#### [Source extract]
---+---
Since its organization in New York in 1830, The Church of Jesus Christ of Latter-day Saints (LDS Church) has had a presence in Canada. The church's first missionaries to preach outside of the United States preached in Upper Canada; the first stake to be established outside of the U.S. was the Alberta Stake; and the Cardston Alberta Temple was the first church temple built outside of the boundaries of the United States.

With the church reporting nearly 200,000 members at year-end 2021, Canada ranks as having the 4th largest body of members of the LDS Church in North America and the 12th worldwide.  The 2021 Canadian Census survey reported approximately 0.2% of the population (about 87,725 people) identified themselves as church members.

Early missionary contacts
In the winter of 1829–30, Oliver Cowdery and Hiram Page visited Upper Canada while seeking money to finance the publication of the Book of Mormon. After the publication of the Book of Mormon in March 1830, the unbaptized convert Phineas Young preached in Earnestown.

Joseph Smith and Don Carlos Smith—the first official Latter Day Saint missionaries to preach outside of the United States—visited Upper Canada in September 1830 and preached in villages north of the St. Lawrence River. In January 1832, converts Brigham and Phineas Young went to Upper Canada to convince their brother, Joseph to join the church. After Joseph's baptism, the Young brothers taught their family and friends in Canada and baptized over 150 individuals and established four branches of the church, including ones in Kingston and Sydenham.

Joseph Smith preached in Upper Canada in September 1833 with Sidney Rigdon and Freeman Nickerson. Also in 1833, future apostle, Lyman E. Johnson, preached in New Brunswick and Nova Scotia. Later, John E. Page and apostle Parley P. Pratt served successful missions to Upper Canada; Page baptized over 1,000 individuals between 1834 and 1836 and Pratt converted a number of individuals who would play a prominent role in the church, including John Taylor, Joseph and Mary Fielding, and William Law.

By 1850, approximately 2,500 residents of Canada—most of them from Upper Canada—had joined the LDS Church. However, most of these members joined the gathering of the Latter Day Saints in Kirtland, Ohio, Nauvoo, Illinois, and eventually Salt Lake City, Utah, and by 1861, the census of Ontario listed only 73 Mormons.

Colonization of Alberta
In 1887, John Taylor—who was then the church president—sent Charles Ora Card, president of the church's Cache Stake, to Canada's Northwest Territories to establish a LDS Church colony that was beyond the reach of the United States government's anti-polygamy prosecutions. Card led a group of followers and established a settlement along Lee's Creek; the settlement was eventually renamed Cardston in Card's honour. The church's Alberta Stake, the first outside of the United States, was created in 1895, with Card as its president.

Mormon pioneers continued to colonize what would become Alberta in 1905. Before the turn of the century, Latter-day Saints had founded Mountain View, Aetna, Beazer, Leavitt, Kimball, Caldwell, Taylorville, Magrath, and Stirling. After 1900, colonies of church members were established in Woolford, Welling, Orton, Raymond, Barnwell, Taber, Frankburg, Glenwood, and Hill Spring. Church apostle John W. Taylor—the son of church president John Taylor—played a leadership role in assisting Latter-day Saint emigration from Utah to Alberta.
---+---
#### [Tasks for this exercise]
1 – List every person the passage on the LDS Church in Canada names as converted by Parley P. Pratt.
2 – Continue the history of the LDS Church in Canada from its final sentence.
The records that follow are separate material and have no connection to the history of the LDS Church in Canada given above.
---+---
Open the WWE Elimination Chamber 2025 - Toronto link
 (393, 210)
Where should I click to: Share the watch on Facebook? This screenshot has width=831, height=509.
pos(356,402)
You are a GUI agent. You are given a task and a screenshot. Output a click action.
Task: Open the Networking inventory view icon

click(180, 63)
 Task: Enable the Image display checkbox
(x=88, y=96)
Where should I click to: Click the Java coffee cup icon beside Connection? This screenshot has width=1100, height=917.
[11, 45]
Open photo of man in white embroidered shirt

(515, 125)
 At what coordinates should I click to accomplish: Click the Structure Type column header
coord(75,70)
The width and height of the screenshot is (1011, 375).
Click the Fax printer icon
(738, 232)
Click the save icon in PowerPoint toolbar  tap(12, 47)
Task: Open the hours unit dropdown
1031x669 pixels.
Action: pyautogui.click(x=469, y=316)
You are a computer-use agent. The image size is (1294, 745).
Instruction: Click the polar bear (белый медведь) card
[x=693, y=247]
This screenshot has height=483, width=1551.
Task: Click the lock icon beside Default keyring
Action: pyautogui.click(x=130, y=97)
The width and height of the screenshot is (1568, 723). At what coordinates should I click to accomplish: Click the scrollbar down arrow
---+---
#### [Answers per task]
1 – John Taylor, Joseph Fielding, Mary Fielding, William Law

2 –
The Alberta Stake was divided in two in 1903. The Alberta Stake remained headquartered in Cardston and the new Taylor Stake—named in honour of John W. Taylor—was headquartered in Raymond. By 1910, there were about 10,000 Latter-day Saints in southern Alberta and in 1913 the church began construction of a temple in Cardston. In 1924, church president Heber J. Grant dedicated the Cardston Alberta Temple, the church's first outside of the United States. A stake was organized in Lethbridge in 1921.

Stirling, one of Alberta's original Latter-day Saint settlements and a National Historic Site of Canada, was founded by Theodore Brandley in 1899, and is one of few towns in Canada plotted out by the Plat of Zion. Today, Stirling still follows the Plat of Zion; for this reason, the village is recognized as the most well-preserved Canadian example of the Latter-day Saint planning model.

Beyond Alberta and today
A branch of the church was organized in Edmonton in 1933, with the Edmonton Stake established in 1960. The Calgary Stake was established in 1953. In 1960, Alberta resident N. Eldon Tanner was called as a church general authority; he became a member of the Quorum of the Twelve Apostles in 1962 and a member of the First Presidency in 1963.

In 1998, a temple was announced for Edmonton and in December 1999 church president Gordon B. Hinckley dedicated the Edmonton Alberta Temple. In 2008, a temple was announced for Calgary by church president Thomas S. Monson.  The Calgary Alberta Temple was dedicated in October 2012.

As of December 31, 2021, the LDS Church reported 199,534 members, 53 stakes, 352 wards, 4 districts, 147 branches, 6 missions, 9 temples, and 152 Family History Centers in Canada.

In Canada, the church's Aid Fund donated C$185,000 to a newly rebuilt food bank in Medicine Hat, Alberta in February 2022. The money will help fund one commercial and two teaching kitchens in the Root Cellar Food and Wellness Hub.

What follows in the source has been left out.